INPUT DATA —
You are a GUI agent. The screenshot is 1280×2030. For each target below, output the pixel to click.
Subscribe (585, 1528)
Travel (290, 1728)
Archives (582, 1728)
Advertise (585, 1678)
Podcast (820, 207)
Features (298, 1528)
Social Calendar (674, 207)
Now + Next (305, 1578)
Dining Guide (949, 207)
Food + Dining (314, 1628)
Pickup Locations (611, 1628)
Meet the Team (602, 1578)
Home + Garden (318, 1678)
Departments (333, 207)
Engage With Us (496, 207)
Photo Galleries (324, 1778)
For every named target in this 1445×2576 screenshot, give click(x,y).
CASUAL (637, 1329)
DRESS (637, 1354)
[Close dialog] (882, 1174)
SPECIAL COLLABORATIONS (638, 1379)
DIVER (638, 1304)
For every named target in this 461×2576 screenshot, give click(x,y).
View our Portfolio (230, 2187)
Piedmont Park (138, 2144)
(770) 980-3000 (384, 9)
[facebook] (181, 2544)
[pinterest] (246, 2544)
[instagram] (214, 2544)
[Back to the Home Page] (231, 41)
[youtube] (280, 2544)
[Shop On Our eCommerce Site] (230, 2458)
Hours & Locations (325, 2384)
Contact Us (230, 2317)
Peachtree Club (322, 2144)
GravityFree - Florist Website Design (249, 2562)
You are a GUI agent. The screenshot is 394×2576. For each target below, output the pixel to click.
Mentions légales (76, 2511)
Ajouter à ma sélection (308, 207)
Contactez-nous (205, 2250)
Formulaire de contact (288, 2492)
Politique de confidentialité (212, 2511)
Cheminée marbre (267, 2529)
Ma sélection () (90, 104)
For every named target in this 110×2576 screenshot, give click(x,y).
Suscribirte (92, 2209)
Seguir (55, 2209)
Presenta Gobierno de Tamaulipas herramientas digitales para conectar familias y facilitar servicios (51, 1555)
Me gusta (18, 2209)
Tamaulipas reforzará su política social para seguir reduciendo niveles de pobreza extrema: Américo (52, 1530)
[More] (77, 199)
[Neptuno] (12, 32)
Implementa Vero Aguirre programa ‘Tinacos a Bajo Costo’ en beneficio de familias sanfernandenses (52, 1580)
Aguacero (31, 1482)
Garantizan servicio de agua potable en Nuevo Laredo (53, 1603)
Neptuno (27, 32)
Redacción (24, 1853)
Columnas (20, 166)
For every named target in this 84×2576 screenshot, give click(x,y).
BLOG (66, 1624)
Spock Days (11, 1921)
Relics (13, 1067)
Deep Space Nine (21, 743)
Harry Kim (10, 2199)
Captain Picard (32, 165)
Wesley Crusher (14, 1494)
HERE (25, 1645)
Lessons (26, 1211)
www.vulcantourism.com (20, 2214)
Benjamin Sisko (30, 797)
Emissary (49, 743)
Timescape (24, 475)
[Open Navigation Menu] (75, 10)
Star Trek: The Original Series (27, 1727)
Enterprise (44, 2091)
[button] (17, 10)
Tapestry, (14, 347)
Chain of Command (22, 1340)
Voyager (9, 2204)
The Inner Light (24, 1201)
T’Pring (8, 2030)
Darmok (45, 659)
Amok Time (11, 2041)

WHAT YOU SHOULD DO — Starting at the line above that contains "Neptuno (27, 32)", write out each line exactly until the line that contains "www.vulcantourism.com (20, 2214)" has been written, and stop there.

WRITTEN SOLUTION —
Neptuno (27, 32)
Redacción (24, 1853)
Columnas (20, 166)
For every named target in this 84×2576 screenshot, give click(x,y).
BLOG (66, 1624)
Spock Days (11, 1921)
Relics (13, 1067)
Deep Space Nine (21, 743)
Harry Kim (10, 2199)
Captain Picard (32, 165)
Wesley Crusher (14, 1494)
HERE (25, 1645)
Lessons (26, 1211)
www.vulcantourism.com (20, 2214)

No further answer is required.